» **Work required**
Please give the data again in full, exactly as provided.

» **Records provided**
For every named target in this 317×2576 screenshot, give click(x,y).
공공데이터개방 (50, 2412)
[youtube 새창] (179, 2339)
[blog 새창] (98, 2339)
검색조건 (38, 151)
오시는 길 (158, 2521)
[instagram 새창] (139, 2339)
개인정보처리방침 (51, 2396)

» **Solved problem**
For every named target in this 317×2576 screenshot, give click(x,y).
공공데이터개방 (50, 2412)
[youtube 새창] (179, 2339)
[blog 새창] (98, 2339)
검색조건 (38, 151)
오시는 길 (158, 2521)
[instagram 새창] (139, 2339)
개인정보처리방침 (51, 2396)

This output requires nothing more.